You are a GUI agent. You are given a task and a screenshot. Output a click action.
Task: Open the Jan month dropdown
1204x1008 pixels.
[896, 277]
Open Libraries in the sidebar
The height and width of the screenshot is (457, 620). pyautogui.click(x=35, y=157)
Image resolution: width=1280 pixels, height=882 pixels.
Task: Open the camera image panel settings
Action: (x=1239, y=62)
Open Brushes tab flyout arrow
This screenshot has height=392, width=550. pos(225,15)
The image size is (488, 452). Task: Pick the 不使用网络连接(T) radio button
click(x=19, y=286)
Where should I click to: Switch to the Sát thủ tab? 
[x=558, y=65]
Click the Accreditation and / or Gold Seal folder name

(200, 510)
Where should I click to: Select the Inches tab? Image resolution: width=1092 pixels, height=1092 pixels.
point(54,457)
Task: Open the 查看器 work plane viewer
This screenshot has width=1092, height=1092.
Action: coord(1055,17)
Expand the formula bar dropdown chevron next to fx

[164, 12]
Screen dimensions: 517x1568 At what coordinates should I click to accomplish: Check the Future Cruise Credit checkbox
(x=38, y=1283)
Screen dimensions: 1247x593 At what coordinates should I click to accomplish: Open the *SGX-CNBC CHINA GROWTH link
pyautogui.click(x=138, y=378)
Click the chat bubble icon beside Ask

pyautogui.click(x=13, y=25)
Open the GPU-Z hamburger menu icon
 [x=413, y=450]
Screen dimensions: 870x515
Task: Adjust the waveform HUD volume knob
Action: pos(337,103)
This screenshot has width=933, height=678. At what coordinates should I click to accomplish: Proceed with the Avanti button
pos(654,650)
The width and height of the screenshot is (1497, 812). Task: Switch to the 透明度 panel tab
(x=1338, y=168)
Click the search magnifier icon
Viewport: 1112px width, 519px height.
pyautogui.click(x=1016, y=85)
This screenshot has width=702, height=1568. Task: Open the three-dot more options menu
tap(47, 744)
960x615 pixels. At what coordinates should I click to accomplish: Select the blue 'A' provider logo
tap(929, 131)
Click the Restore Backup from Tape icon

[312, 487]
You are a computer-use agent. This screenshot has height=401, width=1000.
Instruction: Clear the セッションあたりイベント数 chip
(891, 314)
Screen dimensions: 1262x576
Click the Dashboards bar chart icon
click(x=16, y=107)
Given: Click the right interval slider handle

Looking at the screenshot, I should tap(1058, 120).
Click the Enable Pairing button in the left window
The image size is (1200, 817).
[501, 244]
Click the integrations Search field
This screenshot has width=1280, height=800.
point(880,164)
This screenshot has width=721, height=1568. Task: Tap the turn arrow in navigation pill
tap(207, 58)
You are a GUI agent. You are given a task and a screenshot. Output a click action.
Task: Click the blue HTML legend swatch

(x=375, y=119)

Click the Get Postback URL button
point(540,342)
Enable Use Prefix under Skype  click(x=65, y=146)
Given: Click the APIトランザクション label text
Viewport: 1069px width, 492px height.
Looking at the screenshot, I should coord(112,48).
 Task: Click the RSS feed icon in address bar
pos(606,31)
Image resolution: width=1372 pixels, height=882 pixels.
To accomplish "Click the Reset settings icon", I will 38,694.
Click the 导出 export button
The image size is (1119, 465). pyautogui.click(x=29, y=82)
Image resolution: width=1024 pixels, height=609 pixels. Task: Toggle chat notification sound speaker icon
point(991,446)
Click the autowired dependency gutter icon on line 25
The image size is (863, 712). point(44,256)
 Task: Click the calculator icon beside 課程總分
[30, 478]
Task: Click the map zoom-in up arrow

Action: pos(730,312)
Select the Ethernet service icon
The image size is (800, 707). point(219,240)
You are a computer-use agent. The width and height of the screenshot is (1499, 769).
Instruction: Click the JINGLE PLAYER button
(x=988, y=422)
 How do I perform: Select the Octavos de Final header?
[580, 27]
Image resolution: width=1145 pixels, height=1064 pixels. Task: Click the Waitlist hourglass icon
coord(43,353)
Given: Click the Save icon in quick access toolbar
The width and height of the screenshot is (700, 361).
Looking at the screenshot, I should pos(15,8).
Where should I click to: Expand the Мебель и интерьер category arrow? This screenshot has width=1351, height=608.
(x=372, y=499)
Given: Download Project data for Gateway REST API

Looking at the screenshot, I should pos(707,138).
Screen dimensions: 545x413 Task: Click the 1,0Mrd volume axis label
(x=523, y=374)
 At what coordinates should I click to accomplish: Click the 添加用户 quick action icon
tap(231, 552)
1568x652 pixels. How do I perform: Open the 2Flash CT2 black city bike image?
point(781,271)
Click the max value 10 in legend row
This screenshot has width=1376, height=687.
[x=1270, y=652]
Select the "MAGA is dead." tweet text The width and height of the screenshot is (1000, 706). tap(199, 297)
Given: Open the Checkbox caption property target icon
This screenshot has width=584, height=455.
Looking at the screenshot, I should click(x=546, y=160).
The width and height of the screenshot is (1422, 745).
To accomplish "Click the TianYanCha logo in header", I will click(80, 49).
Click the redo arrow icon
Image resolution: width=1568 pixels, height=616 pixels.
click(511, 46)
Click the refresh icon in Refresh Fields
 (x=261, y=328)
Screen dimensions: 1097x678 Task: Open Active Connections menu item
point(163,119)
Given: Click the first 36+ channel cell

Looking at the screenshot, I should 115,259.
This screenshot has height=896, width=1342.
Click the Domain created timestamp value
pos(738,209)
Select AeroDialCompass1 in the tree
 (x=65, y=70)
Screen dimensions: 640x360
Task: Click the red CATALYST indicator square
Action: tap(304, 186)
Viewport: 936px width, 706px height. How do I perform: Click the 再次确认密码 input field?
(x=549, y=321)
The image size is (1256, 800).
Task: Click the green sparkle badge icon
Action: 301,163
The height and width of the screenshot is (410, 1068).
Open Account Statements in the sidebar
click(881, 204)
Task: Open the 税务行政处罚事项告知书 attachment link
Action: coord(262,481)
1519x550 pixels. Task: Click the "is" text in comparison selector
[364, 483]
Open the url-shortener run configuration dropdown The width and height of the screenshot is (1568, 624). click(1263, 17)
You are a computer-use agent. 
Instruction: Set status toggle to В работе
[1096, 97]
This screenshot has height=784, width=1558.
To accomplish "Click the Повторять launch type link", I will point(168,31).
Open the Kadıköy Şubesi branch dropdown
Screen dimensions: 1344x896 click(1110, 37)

◆ ◆ ◆ ◆ ◆

Activity – Return, from the entries, each line that holds "will".

Task output –
To accomplish "Click the Reset settings icon", I will 38,694.
To accomplish "Click the TianYanCha logo in header", I will click(80, 49).
To accomplish "Click the Повторять launch type link", I will point(168,31).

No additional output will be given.